Headlining night 1 of the Pinkpop Festival, Pink Floyd’s Interstellar Overdrive serves as the intro to a 7-minute version of Corduroy, with Ed leading the crowd in an early call and response. Corduroy had also opened the show here at…
Main Set: (Interstellar Overdrive)/Corduroy, Why Go, Do The Evolution, Red Mosquito, Elderly Woman Behind The Counter In A Small Town, Even Flow, Can’t Deny Me, Given To Fly, Mind Your Manners, Lightning Bolt, Daughter/(Another Brick In The Wall (Part 2)/Suggestion), Once, Hail, Hail, Nothingman, Better Man/(Save It For Later), Lukin, Porch
encore 1: Jeremy, Black/(Androgynous Mind/We Belong Together), Rearviewmirror, Sonic Reducer, Alive, Rockin’ In The Free World
Headlining night 1 of the Pinkpop Festival, Pink Floyd’s Interstellar Overdrive serves as the intro to a 7-minute version of Corduroy, with Ed leading the crowd in an early call and response.

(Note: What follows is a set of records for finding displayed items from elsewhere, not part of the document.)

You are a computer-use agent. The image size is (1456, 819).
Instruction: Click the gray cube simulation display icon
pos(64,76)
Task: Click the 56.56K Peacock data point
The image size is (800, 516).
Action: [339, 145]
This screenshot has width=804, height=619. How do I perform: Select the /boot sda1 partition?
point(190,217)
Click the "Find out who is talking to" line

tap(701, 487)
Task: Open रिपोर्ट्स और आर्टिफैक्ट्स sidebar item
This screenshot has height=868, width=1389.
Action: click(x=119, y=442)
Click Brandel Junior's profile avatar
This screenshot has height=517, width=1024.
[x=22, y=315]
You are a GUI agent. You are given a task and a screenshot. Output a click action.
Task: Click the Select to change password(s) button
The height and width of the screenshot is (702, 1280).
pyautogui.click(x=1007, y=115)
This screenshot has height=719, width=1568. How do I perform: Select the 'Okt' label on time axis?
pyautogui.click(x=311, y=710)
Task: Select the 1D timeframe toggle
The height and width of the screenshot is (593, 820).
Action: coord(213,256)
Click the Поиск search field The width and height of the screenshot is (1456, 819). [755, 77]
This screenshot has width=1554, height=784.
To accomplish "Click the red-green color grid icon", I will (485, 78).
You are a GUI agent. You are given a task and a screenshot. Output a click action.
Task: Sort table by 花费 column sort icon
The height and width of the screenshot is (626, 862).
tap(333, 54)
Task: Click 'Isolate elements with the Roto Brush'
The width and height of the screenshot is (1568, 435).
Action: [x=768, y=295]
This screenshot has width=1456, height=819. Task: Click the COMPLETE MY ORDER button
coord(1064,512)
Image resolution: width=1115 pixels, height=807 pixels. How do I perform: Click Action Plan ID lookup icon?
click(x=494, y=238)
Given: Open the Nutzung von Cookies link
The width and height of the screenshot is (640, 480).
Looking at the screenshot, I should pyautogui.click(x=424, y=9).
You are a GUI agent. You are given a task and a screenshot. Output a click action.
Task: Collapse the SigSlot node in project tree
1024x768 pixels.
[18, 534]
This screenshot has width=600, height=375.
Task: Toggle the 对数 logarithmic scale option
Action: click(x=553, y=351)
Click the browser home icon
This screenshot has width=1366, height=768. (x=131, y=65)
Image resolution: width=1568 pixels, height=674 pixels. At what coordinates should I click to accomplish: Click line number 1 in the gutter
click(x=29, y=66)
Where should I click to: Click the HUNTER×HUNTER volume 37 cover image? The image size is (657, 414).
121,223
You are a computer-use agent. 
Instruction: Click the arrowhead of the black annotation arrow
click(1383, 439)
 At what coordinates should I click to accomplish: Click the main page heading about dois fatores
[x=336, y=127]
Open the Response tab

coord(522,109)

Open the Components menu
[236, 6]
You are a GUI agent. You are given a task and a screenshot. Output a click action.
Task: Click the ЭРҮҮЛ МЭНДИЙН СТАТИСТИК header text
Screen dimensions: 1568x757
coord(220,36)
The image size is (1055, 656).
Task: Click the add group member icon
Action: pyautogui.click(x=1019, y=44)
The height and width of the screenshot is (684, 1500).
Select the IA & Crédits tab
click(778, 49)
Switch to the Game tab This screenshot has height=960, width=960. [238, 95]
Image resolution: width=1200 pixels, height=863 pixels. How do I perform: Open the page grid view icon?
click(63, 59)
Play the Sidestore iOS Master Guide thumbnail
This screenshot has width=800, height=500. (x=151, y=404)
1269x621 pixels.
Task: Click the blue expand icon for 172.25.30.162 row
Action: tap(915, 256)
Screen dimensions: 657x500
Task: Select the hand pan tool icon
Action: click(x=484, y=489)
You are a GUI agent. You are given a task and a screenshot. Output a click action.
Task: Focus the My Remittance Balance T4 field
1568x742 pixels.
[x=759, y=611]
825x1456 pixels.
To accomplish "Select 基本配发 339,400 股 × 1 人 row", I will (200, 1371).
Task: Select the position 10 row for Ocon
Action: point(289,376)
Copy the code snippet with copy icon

Corduroy had also opened the show here at Pinkpop in 2000. After Red Mosquito, Ed describes their first experience at Pinkpop, commenting “We still remember our first time…and one of the things I remember about that day…that Matt Cameron was there with the great band Soundgarden. It was the first real tour of Europe we had ever done and back then I was so young I didn’t know the difference between the Dutch or the Danish, but I was never very good at Geometry in school.” Prior to a seething, angry Can’t Deny Me, Ed gets political: “You know, back in the day there used to be Russia and the red menace, and now, interestingly enough, we have darker times but a lighter shade known as the orange menace.” Daughter was another standout performance, as another Pink Floyd song is tagged, “Another Brick in the Wall (Pt. 2),” then Fugazi’s “Suggestion” is tagged for the first time in 20 years (it was also played at Pinkpop in 1992). Matt starts thumping the kick drum immediately after Lukin, transitioning seamlessly into Porch. Mike takes over the jam, a winding solo of melodies and riffs that burst through the song for nearly 5 minutes, before Ed comes in chanting as the band swells back into the chorus. It’s a nostalgic encore, all early 90’s songs. After a powerful Black with the crowd singing along loudly, Ed tells the story of the iconic 1992 show:
“I had something important happen to me today and it has everything to do with this place. You know back in ’92 we were playing this kind of thing…and we weren’t used to the big space. People used to be able to jump on the stage because it was close, it was intimate. There was no distinction between the crowd and the band. So, when we came in the first time, it was the first festival we had ever played and there was this big space, so I got the attention of the camera man and he was on one of the boom things. So, do you know what happens next? So, here’s the deal…and somebody sent me a postcard with a picture of me jumping off that little thing and the camera man, his face is looking at me like he is going to fucking kill me. And I realized that he probably had every right to do so, and I had never seen him since and always wondered, and I always see this card in the house in the hallway and I’m reminded every day, and I wondered what ever happened to that guy and is he still pissed off at me? And so, when we were in Amsterdam the other night, I met a local and I said is there any way we can find him, and we did! And he’s here and retired in January. So, congrats on that and a job well done. But here’s the thing, he told me a completely different story than what I have had in my head all these years. I thought he was so angry with me, but what he was doing, was for me to jump on that thing he had to get other guys to hold the back, the ballast, otherwise I would have jumped on it and he would have gone down. So, he is yelling, and he isn’t yelling at me but he’s yelling at other guys to hold us up. So then, we go up to the front and we are almost over the crowd, but not quite, and then, when I try to make it, I felt like I was going to be short, he’s yelling in the mic for the guys to jump off because as soon as I jump off, he would have gone shooting into the fucking atmosphere! This guy and I were working in tandem, but we had no clue and he hasn’t been mad at me at all this whole time and I just feel so fucking forgiven! And it’s a great feeling!”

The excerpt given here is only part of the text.